Предыдущее жизнеописание я составил в Кельнской тюрьме в 542 году. Начальником там служил мой знакомец, обязанный мне некоторым содействием на его прежней службе; он обеспечил меня пергаментом, чернилами, отдельной камерой и регулярным питанием – о лучших условиях для изложения своей биографии я не мог тогда и мечтать.

Итак, результатом моего отшельничества на Собачьих островах стала найденная в цапле записка:

«Три раза найдется человек, который всем сердцем полюбит тебя, а затем предаст тебя и присвоит себе эту цаплю. Три раза ты вернешь ее себе, прежде чем снова станешь смертным».

Нет нужды описывать то изумление и потрясение, которое владело мной после этого невероятного открытия; я долго не мог привыкнуть к своему новому состоянию и отношению к жизни – ведь я больше не должен был искать себе целей и смыслов, придумывать, чем заполнить время; у меня была теперь вполне конкретная миссия – выполнить сказанное в моей искупительной записке. Уныние и безысходность покинули меня и уступили место ясному чувству, что теперь все в моих руках, что жизнь бесконечная – уже не мое проклятие. Было, однако, понятно, что жить я должен среди людей, что предаваться светлому отсутствию и слиянию с природой где-нибудь на греческих островах у меня уже не получится. Задача, стоящая перед мной, хотя и представлялась мне почти невыполнимой – ведь мало кто полюбит всем сердцем такого, как я, но при этом на ее решение мне отводилось сколько угодно времени. «В конце концов я обязательно справлюсь с этой задачей», – так думал я поначалу, но мой оптимизм заметно поубавился после ста с лишним лет приключений и поисков настоящей дружбы и любви.

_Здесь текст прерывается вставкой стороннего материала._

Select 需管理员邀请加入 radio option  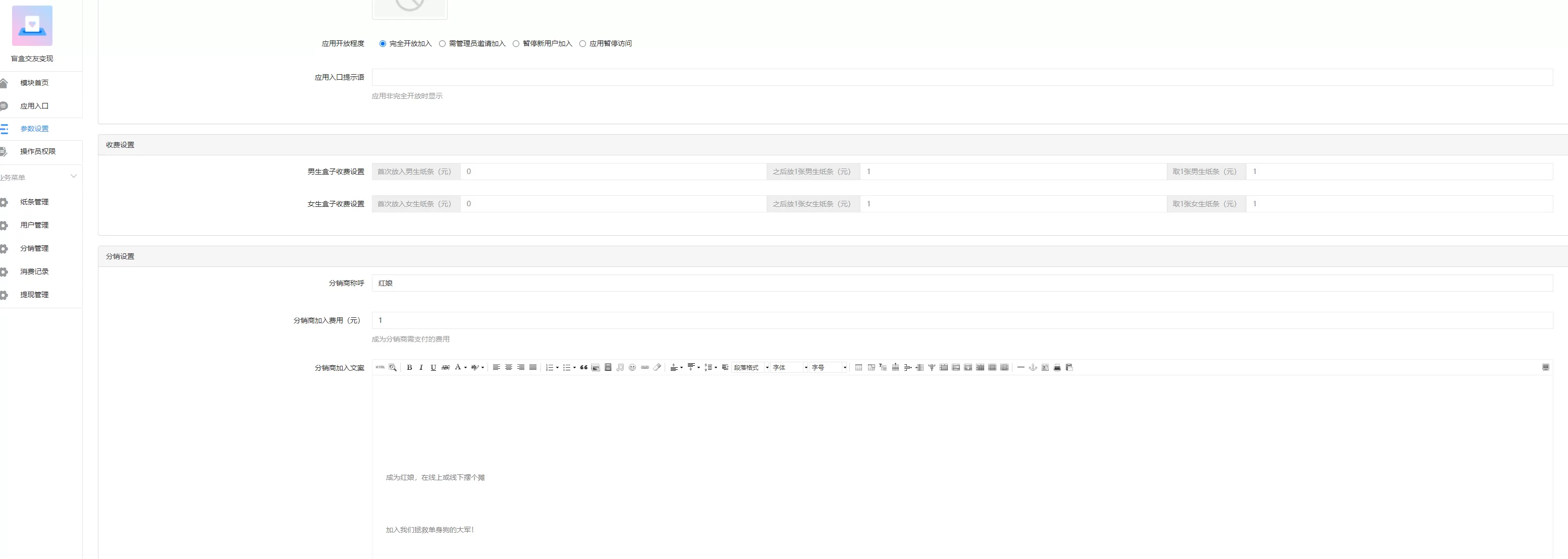(443, 44)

Я убедился в том, что человек не может любить того, кто страшно далек от него, а ведь я именно был страшно далек от рода человеческого. В самом деле, разве не чувство общности роднит людей? Когда двое лелеют в душе одни и те же порывы, тихо скрывают похожие недостатки, когда они оба в чем-то превосходят друг друга, а в чем-то уступают друг другу, и рады и научить и научиться, и поддержать и быть поддержанным, когда мужчина счастлив оберегать, а женщина счастлива заботиться – разве не это рождает настоящую любовь? Или, может быть, восхищение личностью рождает ее? Но как я, древнейшее ископаемое, живущее в своем собственном ископаемом мире, могу быть истинно близким чьему-то современному сердцу? Как могу я вызвать просветляющее восхищение, если все то, что мне действительно дорого, не может даже почувствоваться теперешними людьми? Примерно такие вопросы мучали меня большую часть шестого и седьмого веков, по мере того, как я терпел поражение за поражением в моих попытках сблизиться с людьми и вызвать в них истинное чувство.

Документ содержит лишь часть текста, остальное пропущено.